God who created us all, wanted everyone to hear the Good News in Jesus. And the Spirit came down, and the disciples proclaimed and many who heard it, were baptized.

It is that Spirit that Paul in his letter to the Romans talks about, a spirit of adoption.

“All who are led by the Spirit of God are children of God. For you did not receive a spirit of slavery to fall back into fear, but you have received a spirit of adoption.”

Reflecting on this passage, Abbot Andrew of St Gregory’s Abbey, understands it this way,

“What the image of adoption tells us about God is that God chooses us. God chooses that we should be and then God chooses us to inherit the kingdom prepared for us. God adopts us and makes us heirs of God’s full inheritance. The emphasis is on intentionality. God’s love for us is not some vague instinct that happens automatically the way the human heart beats automatically. Rather, God invites each and every one of us individually to become God’s chosen child. God’s intentional love for us is most clearly stated in that oft-quoted verse in John’s Gospel: “God so loved the world that he gave his only Son that whoever believes in him should not perish but have eternal life.” (Jn. 3:16)
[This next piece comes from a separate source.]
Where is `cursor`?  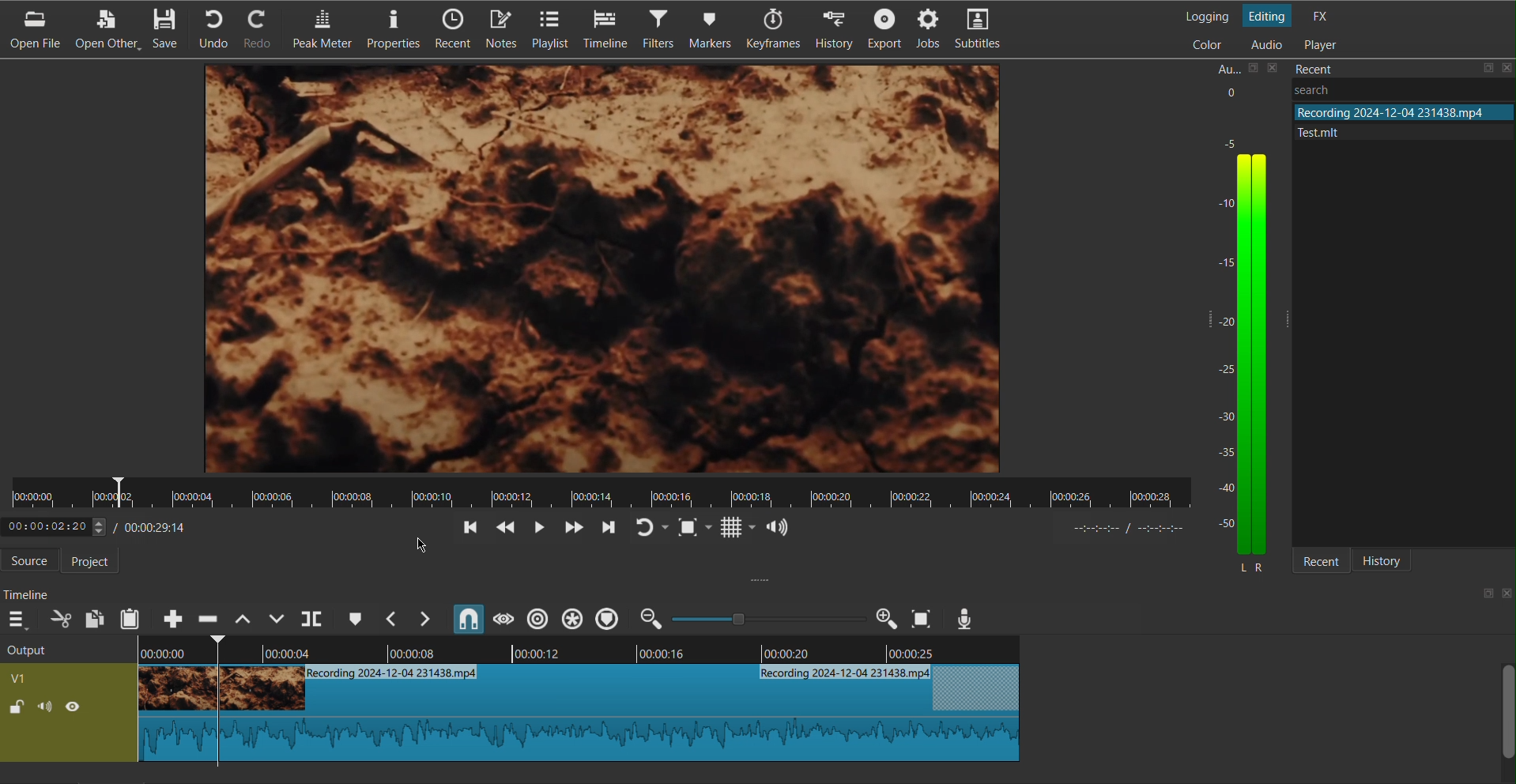 cursor is located at coordinates (419, 544).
God chooses us. Invites us. Gives the Spirit to us. And God does it out of love. It is grace and not something we have earned. And in that Spirit is the truth that is embodied in the life and witness of Jesus. And the truth did not end with Jesus, it is the Holy Spirit poured out on all those who now bear the Spirit of Truth for the common good.

Jesus said, "When the Spirit of truth comes, he will guide you into all the truth."
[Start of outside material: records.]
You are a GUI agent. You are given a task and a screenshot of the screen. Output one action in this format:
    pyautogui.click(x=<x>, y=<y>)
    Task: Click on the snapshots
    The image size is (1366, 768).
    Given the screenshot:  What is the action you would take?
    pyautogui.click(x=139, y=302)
Max is an eighth-grader at St. Louis Priory School in St. Louis, Missouri. Shortly after the tensions in nearby Ferguson last year, Max asked his mom if he and his brother could drive down to Ferguson to help with the cleanup. She decided not to send them into an active riot zone.
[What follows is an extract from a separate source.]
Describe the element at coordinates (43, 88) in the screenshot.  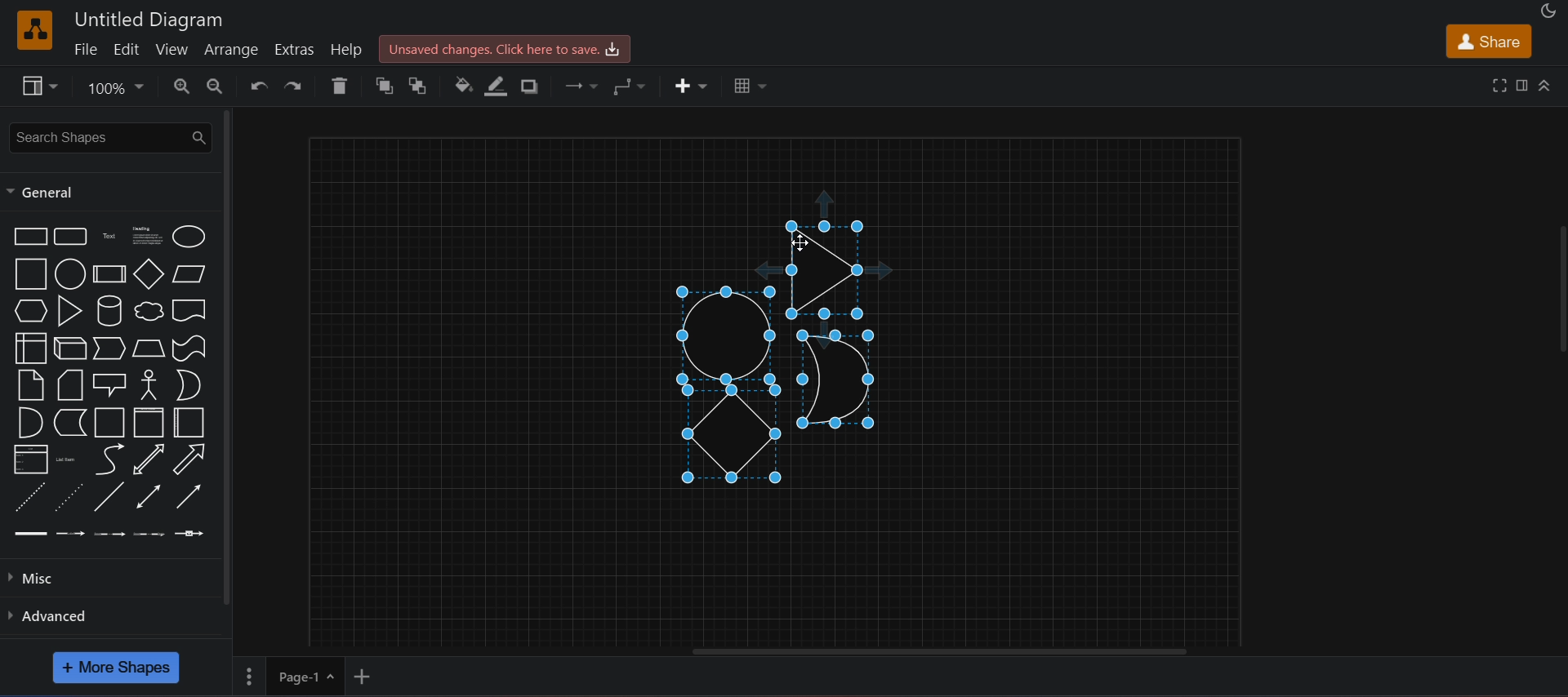
I see `view` at that location.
Still, Max and his brother felt they needed to do something, so they went online and looked up a list of the businesses that had been damaged. They found the name of one of the owners and called her. She hung up on them. So they drove to her house. For three and a half hours, they sat in her living room and listened to her anger. The bottom line: Unless they had $20,000, there wasn't much they could do. So Max went home and started an online petition, and eight days later, they had raised $20,608. And Maria Flores rebuilt her business.

When Max and his brother saw injustice, they didn't lash out in anger. They didn't choose a side. They listened - they listened carefully. They reached out with their hearts, they created a partnership - and the answer spoke [for] itself. [From "Listening in Ferguson: It's not all black and white" by J. Augustine Wetta, O.S.B., America, March 9, 2015.]

The real miracle of Pentecost is that people were able to hear without confusion: the Spirit of God overcame the barriers of language and perception, opening not only people's minds but their hearts to hear the Gospel of the Risen Christ. That same Spirit of God enables us to listen to the voice of God in the context of God's love and compassion, enabling us to hear what God actually speaks and not what we want or hope or wish to hear.

As on Pentecost, God's Spirit continues to speak in the love of the Beatitudes, in the forgiveness of the prodigal's father, in the generosity of the Good Samaritan, in the hope of the resurrection, and the joy of the apostles. The gift of Pentecost faith enables us, as it enabled Max and his brother, to hear the voice of God speaking in the midst of the anger and fear, the pain and despair and busyness of one another's lives, and invites us to embrace the life and love of God in the Spirit & share it with others. Amen.